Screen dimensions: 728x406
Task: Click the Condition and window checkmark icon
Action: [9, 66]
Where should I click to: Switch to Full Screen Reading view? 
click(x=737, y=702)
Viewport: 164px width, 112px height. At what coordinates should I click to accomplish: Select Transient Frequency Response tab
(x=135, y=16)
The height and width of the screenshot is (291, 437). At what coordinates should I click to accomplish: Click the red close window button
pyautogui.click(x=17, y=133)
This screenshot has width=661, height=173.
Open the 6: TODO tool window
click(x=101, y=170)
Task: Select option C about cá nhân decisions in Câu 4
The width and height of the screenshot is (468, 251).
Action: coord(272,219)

--

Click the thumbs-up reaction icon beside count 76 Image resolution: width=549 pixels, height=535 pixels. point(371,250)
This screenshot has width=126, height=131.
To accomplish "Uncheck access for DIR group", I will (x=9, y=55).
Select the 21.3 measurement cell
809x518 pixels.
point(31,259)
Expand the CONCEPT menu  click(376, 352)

■ WORK REQUEST:
Filter the records down to the lines containing the word "This", and copy those.

■ EXPECTED ANSWER:
This screenshot has width=661, height=173.
This screenshot has width=126, height=131.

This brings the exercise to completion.